LONDON (Jan. 6)
Dr. Nahum Goldmann, president of the World Jewish Congress, replied sharply today to recent remarks by World Zionist Organization Executive chairman Louis Pincus justifying the WZO Executive’s withdrawal of its invitation to Dr. Goldmann to address a festive session of the forthcoming World Zionist Congress in Jerusalem. Dr. Goldmann said that Pincus’ references to his remarks on Soviet Jewry in a speech to the Board of Deputies of British Jews here Dec. 19 “distorted the facts.”
He denied vigorously that he had “belittled” aliya (immigration) of Soviet Jews, as Pincus charged or had given it a lower priority than the struggle for the rights of Jews who remain behind in the Soviet Union. He challenged Pincus’ authority to speak for three million Soviet Jews and his right to proclaim a Zionist policy without the authority of a Zionist Congress.
Asserting that he had “no desire to enter into any polemics with Mr. Louis A. Pincus,” Dr. Goldmann said “I cannot leave unanswered the statements made by him both on the personal level… and much more important on the level of principles in regard to policies on Soviet Jewry.” Dr. Goldmann declared “In his reference to my address to the Board of Deputies of British Jews, Mr. Pincus distorted the facts. I never belittled the emigration of Soviet Jews to Israel and I never said that only a small number would leave.”

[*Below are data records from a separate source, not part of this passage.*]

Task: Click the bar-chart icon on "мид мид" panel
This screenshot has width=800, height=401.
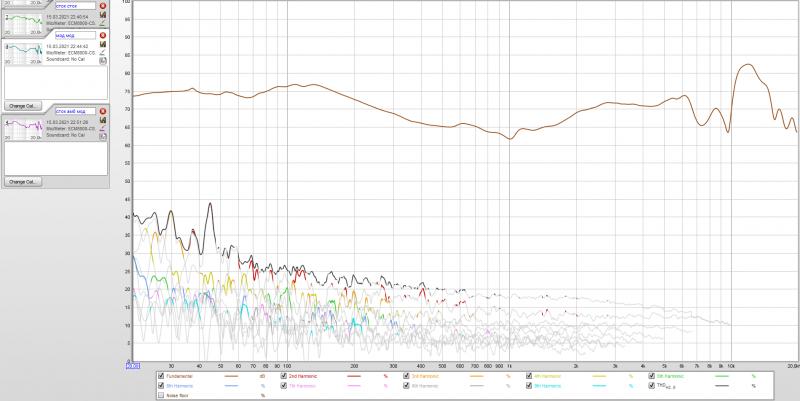Action: tap(102, 45)
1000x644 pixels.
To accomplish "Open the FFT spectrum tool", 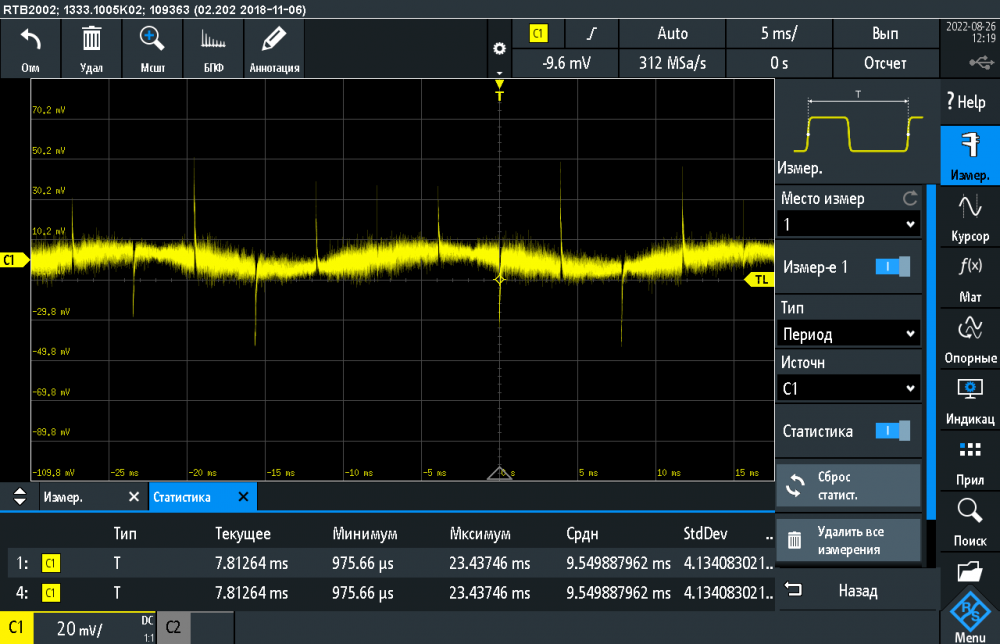I will pyautogui.click(x=213, y=48).
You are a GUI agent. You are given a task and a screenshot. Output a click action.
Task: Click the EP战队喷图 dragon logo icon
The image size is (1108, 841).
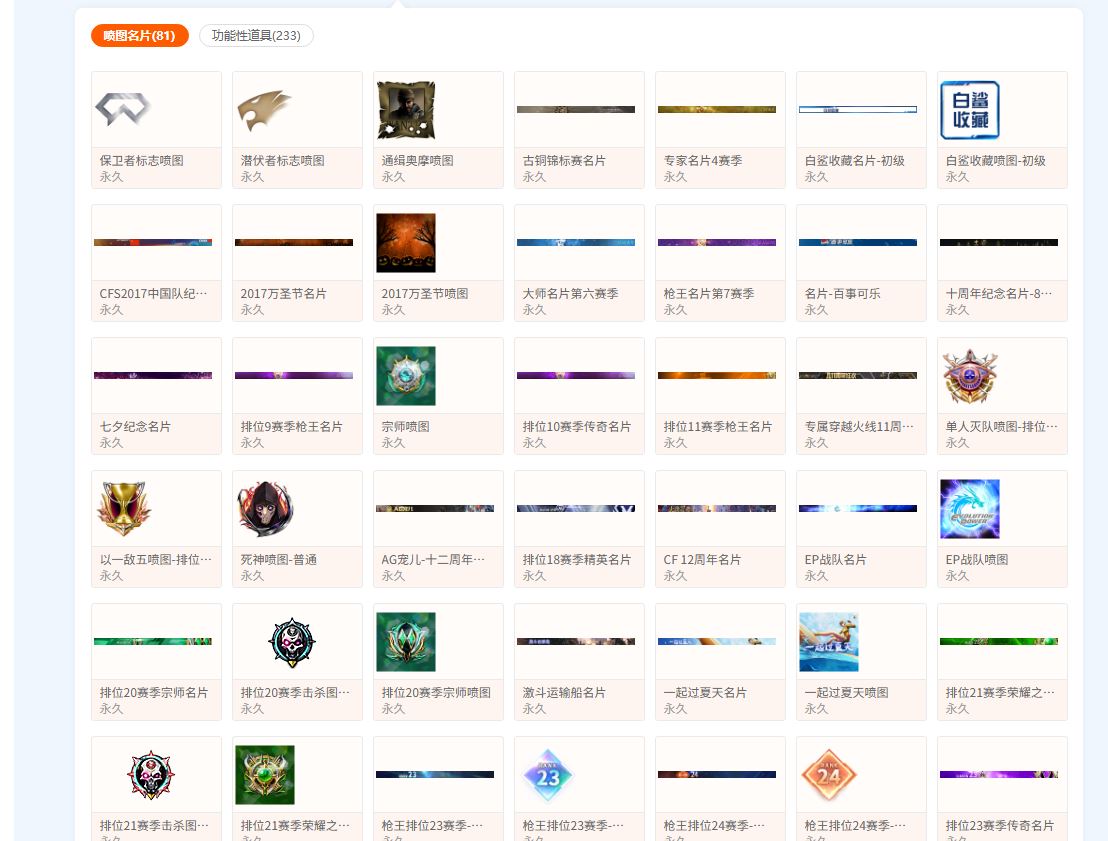(970, 509)
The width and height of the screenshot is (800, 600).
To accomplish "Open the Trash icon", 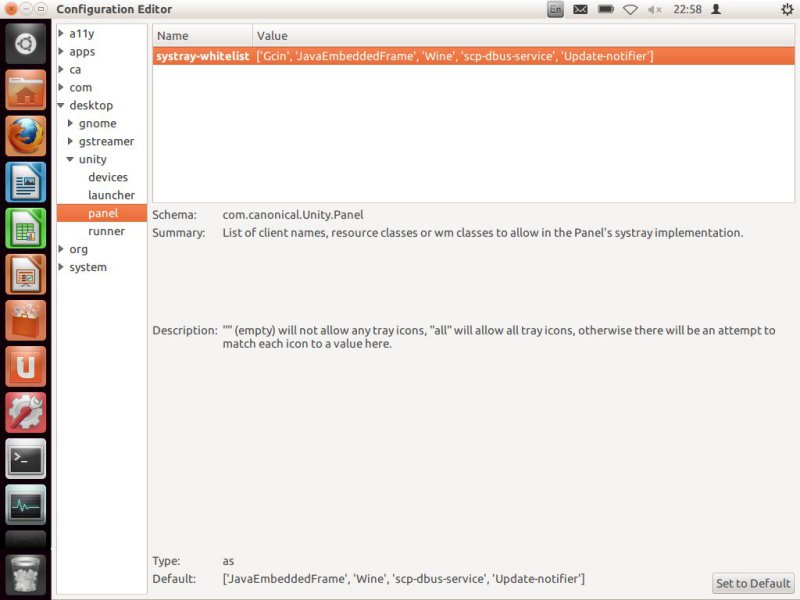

ADHERES TO CLASSIC POSITION
Continuing, Dr. Goldmann stated: “I said that the majority would remain. I do not assume that Mr. Pincus expects the majority of three million Jews to come to Israel in the foreseeable future. Nor did I try to diminish the centrality of the demand for emigration. I stressed again and again that I hoped that aliya would increase, and that we must fight for it. But taking these demands for granted and accepted by all Jewish organizations without exception, I criticized the position of those extremists, to whom it seems Mr. Pincus now belongs, who think that we have to stress only emigration and forget the fight for the rights of Jews who will remain in the Soviet Union.”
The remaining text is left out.